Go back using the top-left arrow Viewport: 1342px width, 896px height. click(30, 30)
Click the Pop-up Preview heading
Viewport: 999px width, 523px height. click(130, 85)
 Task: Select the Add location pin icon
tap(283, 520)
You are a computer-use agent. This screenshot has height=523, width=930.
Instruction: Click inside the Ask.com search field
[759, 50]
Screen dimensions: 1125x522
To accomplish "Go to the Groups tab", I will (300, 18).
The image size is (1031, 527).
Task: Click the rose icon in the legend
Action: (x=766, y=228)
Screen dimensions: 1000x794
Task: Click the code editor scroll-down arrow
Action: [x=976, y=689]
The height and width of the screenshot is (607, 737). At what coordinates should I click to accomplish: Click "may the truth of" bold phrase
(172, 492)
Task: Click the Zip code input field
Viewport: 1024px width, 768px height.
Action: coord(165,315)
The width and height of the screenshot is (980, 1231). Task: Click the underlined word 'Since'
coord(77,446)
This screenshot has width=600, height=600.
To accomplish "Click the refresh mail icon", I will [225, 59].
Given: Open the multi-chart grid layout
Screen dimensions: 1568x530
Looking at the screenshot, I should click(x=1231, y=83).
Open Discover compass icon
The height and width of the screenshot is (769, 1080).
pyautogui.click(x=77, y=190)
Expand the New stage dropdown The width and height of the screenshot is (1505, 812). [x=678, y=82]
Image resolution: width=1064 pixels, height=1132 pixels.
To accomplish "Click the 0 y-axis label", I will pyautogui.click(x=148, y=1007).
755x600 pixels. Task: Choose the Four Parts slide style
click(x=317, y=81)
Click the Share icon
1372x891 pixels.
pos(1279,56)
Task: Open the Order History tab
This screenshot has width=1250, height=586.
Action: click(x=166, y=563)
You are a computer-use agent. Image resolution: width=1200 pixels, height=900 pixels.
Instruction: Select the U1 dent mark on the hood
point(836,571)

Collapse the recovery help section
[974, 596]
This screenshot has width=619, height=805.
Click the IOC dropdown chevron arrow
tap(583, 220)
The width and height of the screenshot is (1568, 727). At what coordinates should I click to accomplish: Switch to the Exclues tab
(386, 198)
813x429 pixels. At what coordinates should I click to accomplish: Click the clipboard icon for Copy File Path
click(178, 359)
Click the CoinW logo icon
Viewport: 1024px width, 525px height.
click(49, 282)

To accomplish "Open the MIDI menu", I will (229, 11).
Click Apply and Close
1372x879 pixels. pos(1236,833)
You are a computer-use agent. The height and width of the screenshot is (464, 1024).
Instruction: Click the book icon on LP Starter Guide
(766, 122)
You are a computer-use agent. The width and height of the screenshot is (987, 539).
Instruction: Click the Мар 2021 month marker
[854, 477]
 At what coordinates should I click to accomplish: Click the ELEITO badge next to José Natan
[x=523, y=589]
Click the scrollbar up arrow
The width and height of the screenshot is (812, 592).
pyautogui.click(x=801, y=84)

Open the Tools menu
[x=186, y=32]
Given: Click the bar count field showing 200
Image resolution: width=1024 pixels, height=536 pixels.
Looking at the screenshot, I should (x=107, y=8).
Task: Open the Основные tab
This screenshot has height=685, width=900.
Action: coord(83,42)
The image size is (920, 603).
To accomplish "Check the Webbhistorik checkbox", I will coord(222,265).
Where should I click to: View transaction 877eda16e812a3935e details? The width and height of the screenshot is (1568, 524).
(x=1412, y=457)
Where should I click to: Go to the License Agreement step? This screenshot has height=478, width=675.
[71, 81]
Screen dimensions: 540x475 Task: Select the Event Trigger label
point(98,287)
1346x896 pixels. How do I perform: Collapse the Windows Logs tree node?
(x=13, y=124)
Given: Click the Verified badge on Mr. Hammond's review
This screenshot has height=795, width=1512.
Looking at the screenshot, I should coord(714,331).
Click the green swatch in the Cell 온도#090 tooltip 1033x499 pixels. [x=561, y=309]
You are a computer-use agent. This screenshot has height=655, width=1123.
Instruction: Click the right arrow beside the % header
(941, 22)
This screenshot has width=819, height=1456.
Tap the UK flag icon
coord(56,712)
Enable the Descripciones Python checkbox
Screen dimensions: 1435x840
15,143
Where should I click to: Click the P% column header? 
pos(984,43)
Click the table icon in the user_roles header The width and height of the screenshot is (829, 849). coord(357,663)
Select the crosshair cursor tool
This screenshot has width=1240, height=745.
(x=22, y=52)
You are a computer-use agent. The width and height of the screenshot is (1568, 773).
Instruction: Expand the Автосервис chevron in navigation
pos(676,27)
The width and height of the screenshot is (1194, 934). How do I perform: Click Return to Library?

-=-=-=-=-

Exercise brief ::
Copy out the records between the line containing "Given: Open the multi-chart grid layout" and the line containing "click(49, 282)", inclusive, with no changes.

Exercise solution ::
Given: Open the multi-chart grid layout
Screen dimensions: 1568x530
Looking at the screenshot, I should click(x=1231, y=83).
Open Discover compass icon
The height and width of the screenshot is (769, 1080).
pyautogui.click(x=77, y=190)
Expand the New stage dropdown The width and height of the screenshot is (1505, 812). [x=678, y=82]
Image resolution: width=1064 pixels, height=1132 pixels.
To accomplish "Click the 0 y-axis label", I will pyautogui.click(x=148, y=1007).
755x600 pixels. Task: Choose the Four Parts slide style
click(x=317, y=81)
Click the Share icon
1372x891 pixels.
pos(1279,56)
Task: Open the Order History tab
This screenshot has width=1250, height=586.
Action: click(x=166, y=563)
You are a computer-use agent. Image resolution: width=1200 pixels, height=900 pixels.
Instruction: Select the U1 dent mark on the hood
point(836,571)

Collapse the recovery help section
[974, 596]
This screenshot has width=619, height=805.
Click the IOC dropdown chevron arrow
tap(583, 220)
The width and height of the screenshot is (1568, 727). At what coordinates should I click to accomplish: Switch to the Exclues tab
(386, 198)
813x429 pixels. At what coordinates should I click to accomplish: Click the clipboard icon for Copy File Path
click(178, 359)
Click the CoinW logo icon
Viewport: 1024px width, 525px height.
click(49, 282)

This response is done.